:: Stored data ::
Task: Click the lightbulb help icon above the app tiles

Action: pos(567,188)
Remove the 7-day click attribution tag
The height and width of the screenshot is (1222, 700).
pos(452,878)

:: Problem to work on ::
Write out the records above again, keeping each one identical to the original.

:: Reply to the exercise ::
Task: Click the lightbulb help icon above the app tiles

Action: pos(567,188)
Remove the 7-day click attribution tag
The height and width of the screenshot is (1222, 700).
pos(452,878)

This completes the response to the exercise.